Personal Protective Equipment (PPE) and Your Practice

personal protective equipment The COVID-19 global pandemic continues to have a deep impact on the operation of medical facilities across the country. In Alabama, the spread of the virus has changed how health-related practices conduct business, with many of them shutting down. Some are just now beginning to re-open, most with limited hours. While they are providing much needed services to the community, the re-openings have added to the demand for personal protective equipment, or PPE, for all staff members.

We recently posted guidelines from The Centers for Disease Control and Prevention (CDC), and information from Alabama’s public health website and OSHA’s page devoted to the virus. As promised, we’re now updating our coverage to include guidance on the proper use and disposal of PPE.

Types of PPE

As defined by OSHA, PPE is “specialized clothing or equipment worn by an employee for protection against infectious materials.” It can include:

  • Gloves
  • Glasses and goggles
  • Masks and face shields
  • Gowns
  • Head and shoe covers
  • Respirators

The Alabama Department of Public Health (ADPH) has provided guideline for things like proper mask use and disposal when providing medical services, but defers to CDC and OSHA regulations on the handling of PPE by medical practice staff.

OSHA PPE Requirements

OSHA’s current guidelines for PPE vary and depend on the type of work being performed as well as the exposure risk. As defined by the CDC, risk factors for worker exposure to COVID-19 include:

  • Close, within six feet, contact with an infected patient, co-worker, customer, and/or general member of the public or other source of the virus.
  • Social conditions including in high population density areas where there is frequent person-to-person contact in the workplace or community.
  • Travel to highly affected areas and/or gathering of large groups.

The agency advises that medical providers should adapt infection control strategies based on a thorough hazard assessment and use appropriate measures such as safe work practices and PPE to prevent worker exposure.
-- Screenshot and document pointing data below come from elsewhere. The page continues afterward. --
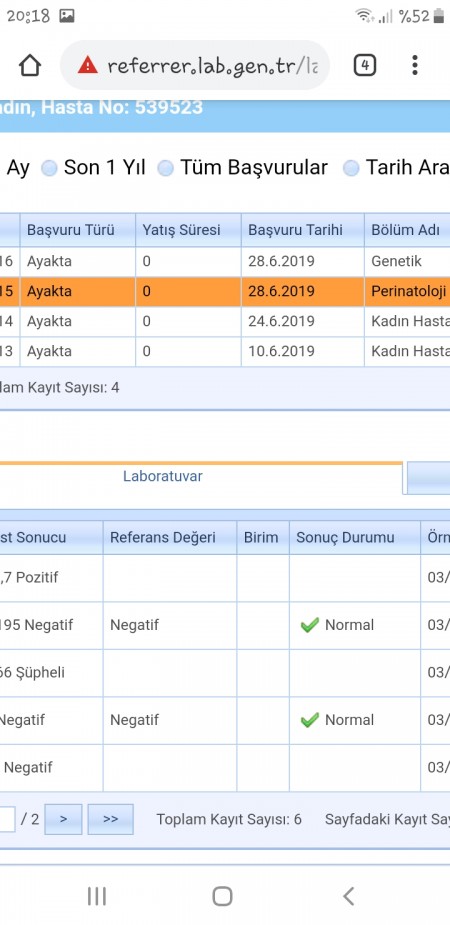
Task: Tap the red insecure-site warning triangle
Action: (x=87, y=65)
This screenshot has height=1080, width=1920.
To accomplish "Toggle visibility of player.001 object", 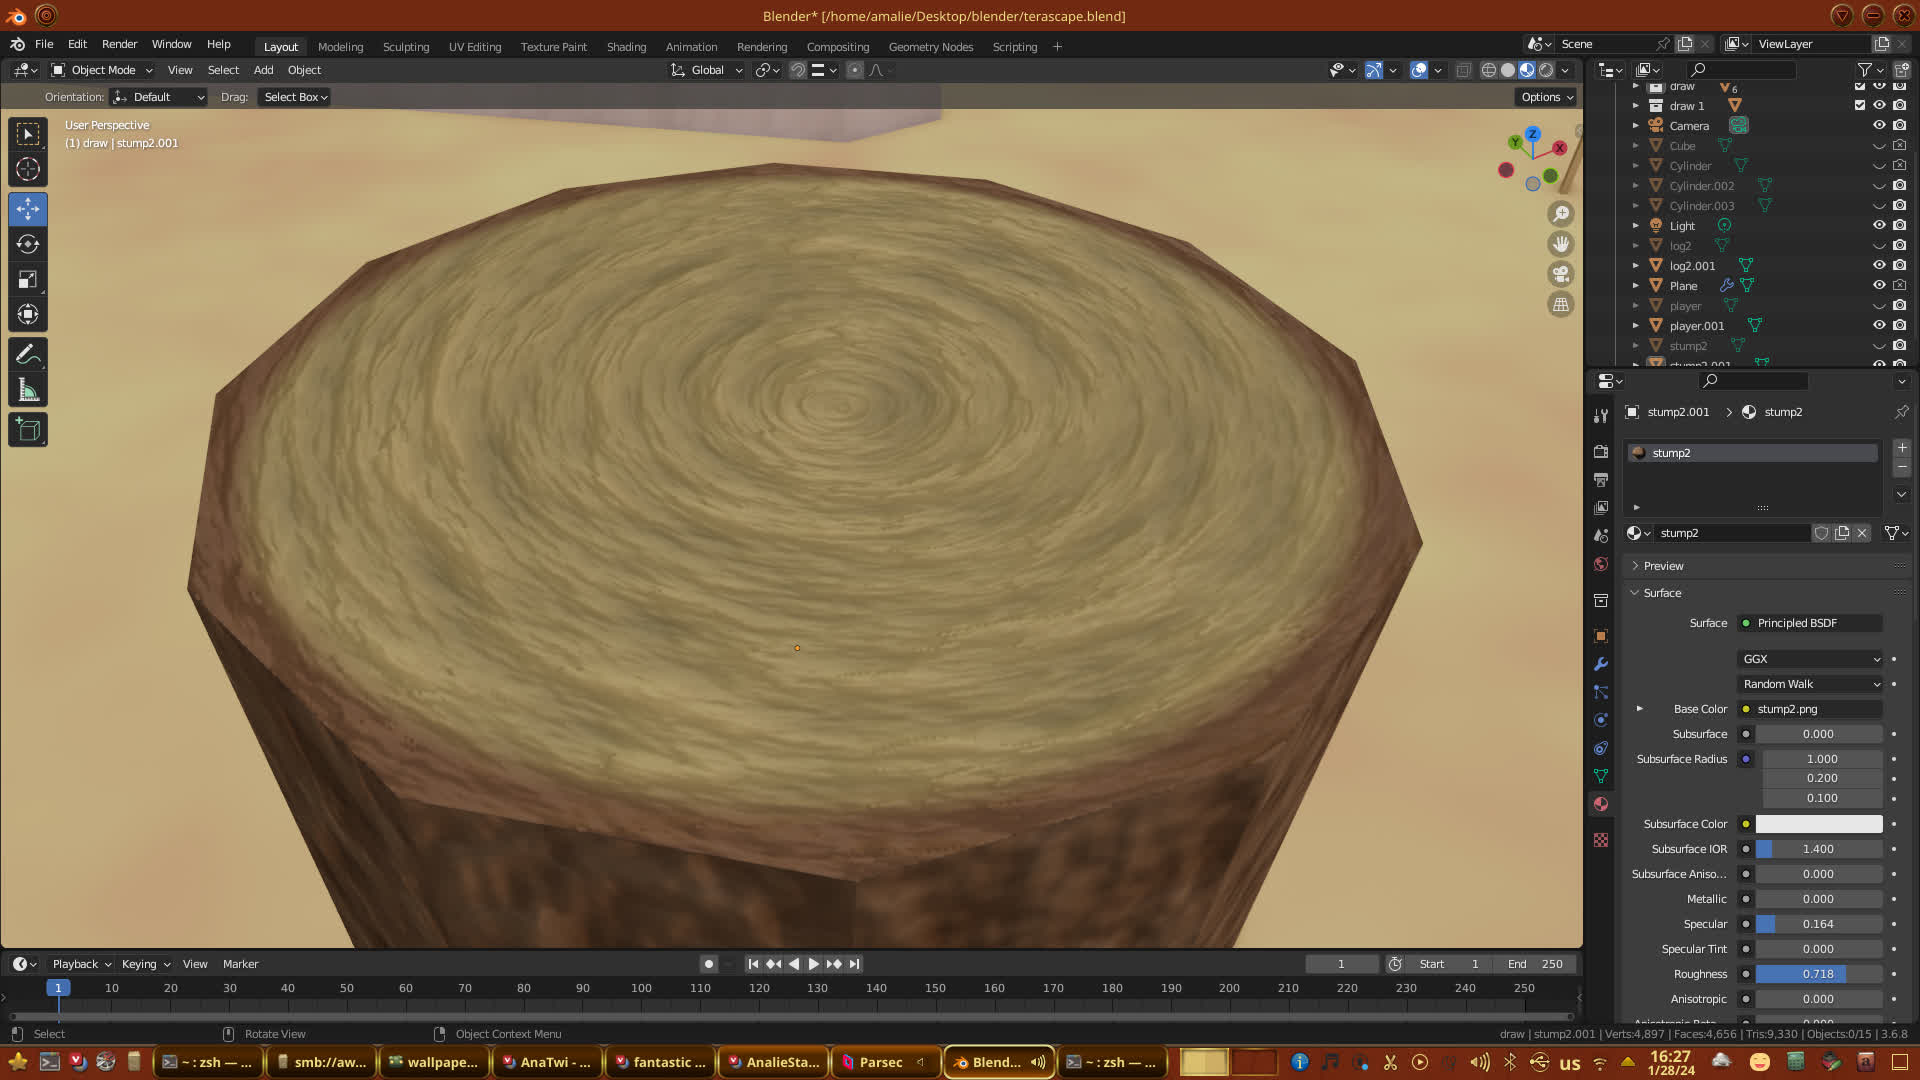I will (x=1879, y=326).
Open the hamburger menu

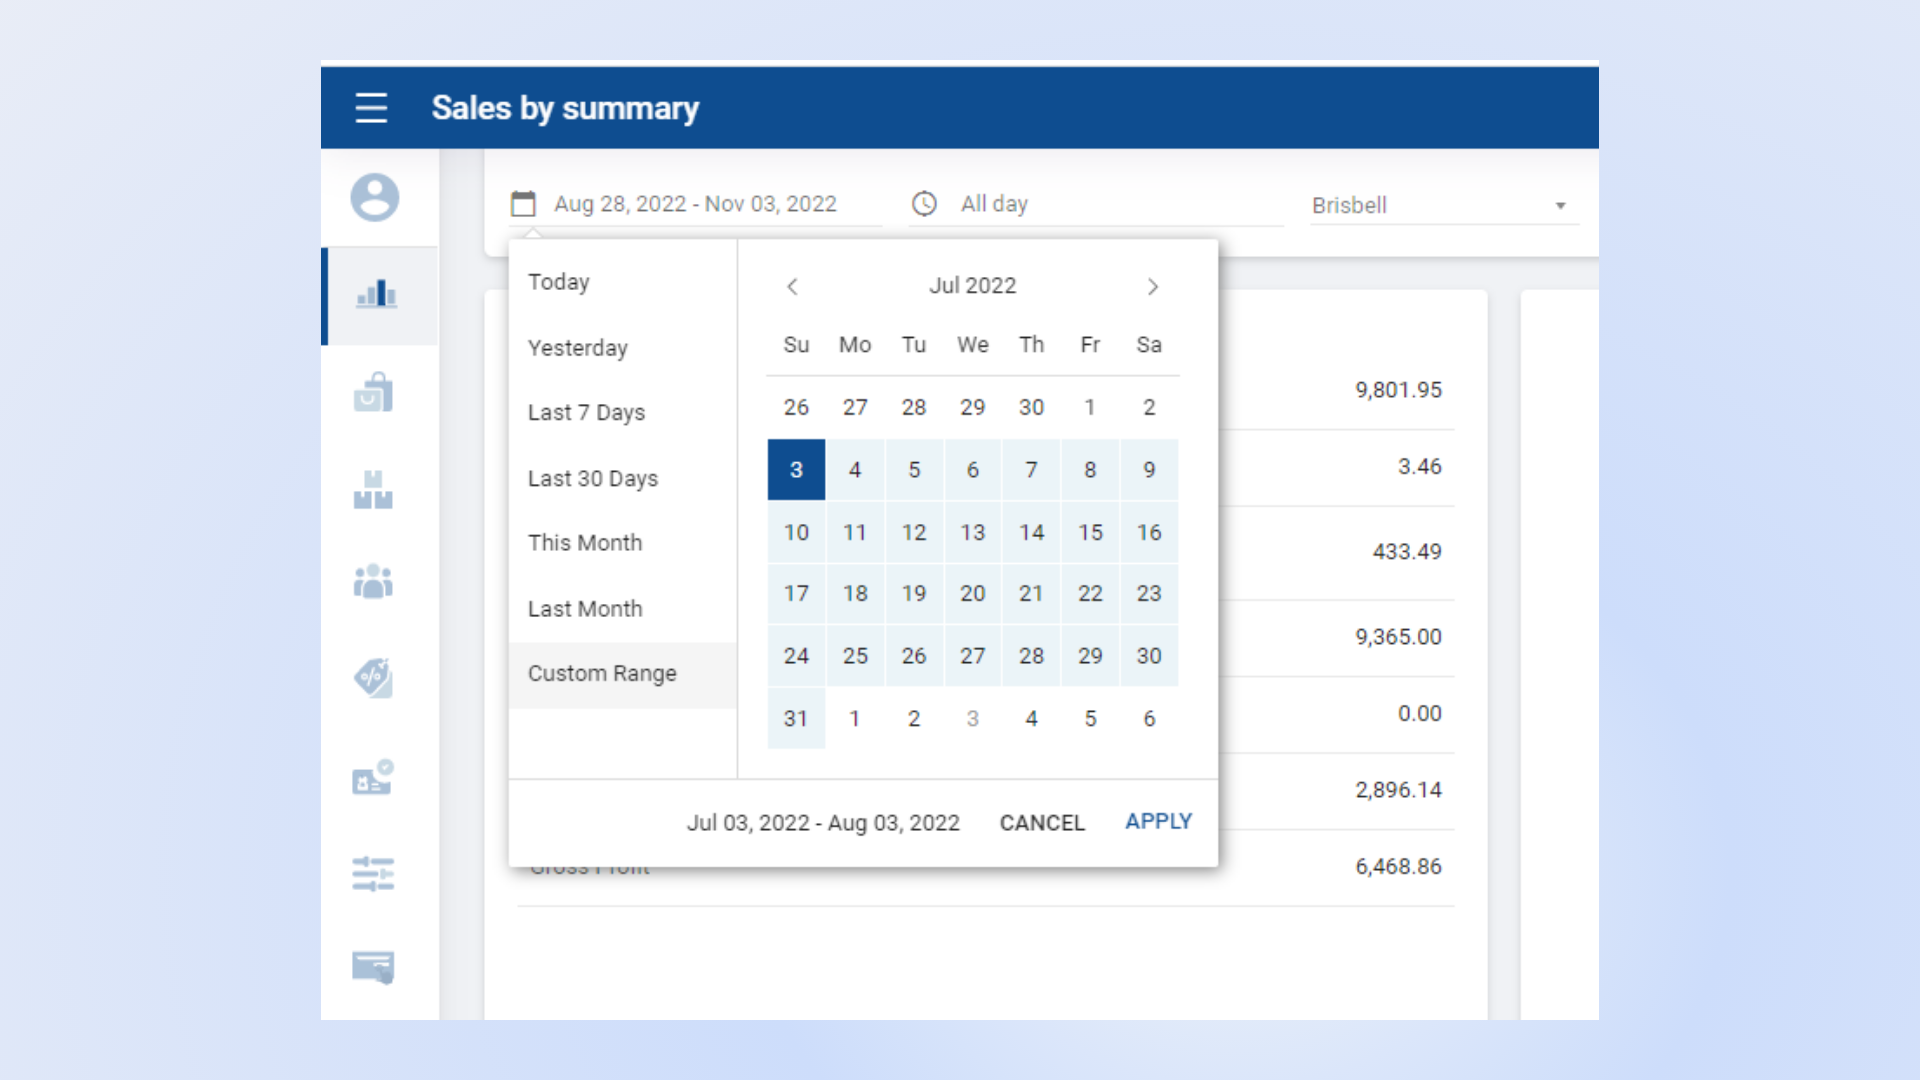pyautogui.click(x=371, y=108)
Some standards also require medical facilities to train workers on the elements of infection prevention, including PPE. An overview of practice guidelines includes having workers:

  • Frequently wash their hands with soap and water for at least 20 seconds.
  • If soap and water are not available, using an alcohol-based hand sanitizer with at least 60% alcohol.
  • Avoid touching their eyes, nose, and/or mouth, including with gloved hands.
  • Immediately wash their hands after touching any piece of PPE.

There are also specific steps employees should take to identify and isolate suspected cases as well as follow-up procedures.

CDC Recommendations

Along with the appropriate use of PPE, the CDC advises that, to prevent infection, facilities should use a combination of administrative rules and engineering controls, environmental hygiene, and proper work practices. Because the transmissibility of COVID-19 from contaminated surfaces and objects is still not completely understood, facilities and practices should carefully evaluate which works areas may have been contaminated and whether they need to decontaminate them in response.

The CDC considers PPE to be one of the least effective exposure controls because it involves a high level of worker involvement and relies on proper fit and consistent, correct use of the equipment. Because many major U.S. distributors have reported PPE shortages, the agency suggests finding alternative employee safety equipment including air-purifying respirators. It has also provided a list of suggested strategies to optimize current PPE supply levels.

What We Recommend

As always, our top priority is making sure our customers, their employees, and the people they serve stay as protected as possible. As medical practices and facilities slowly re-open to serve the general public, we still believe the best approach is to be particularly vigilant when it comes to COVID-19 contamination.

At TriHaz, we continue to take extra sanitizing measures, require regular glove changes, and have increased staff training. As the CDC still classifies regulated medical waste as a Category B infectious substance, your facility and staff should manage Covid-19 infected waste as it would other RMW.

We also recommend checking with trusted, credible sources like your local health department as well as the resources mentioned at the top of this article to stay abreast of the latest news and developments on COVID-19. You can also read more on COVID-19 and how proper waste management practices can help minimize risk on our website. And, of course, we’re here to answer any questions you may have about PPE in particular or general COVID-19 safety and compliance rules.

Finally, to ensure everyone’s health and safety, we ask that you keep us informed by letting us know if you’ve had a confirmed case of COVID-19 at your facility. We wish everyone continued good health.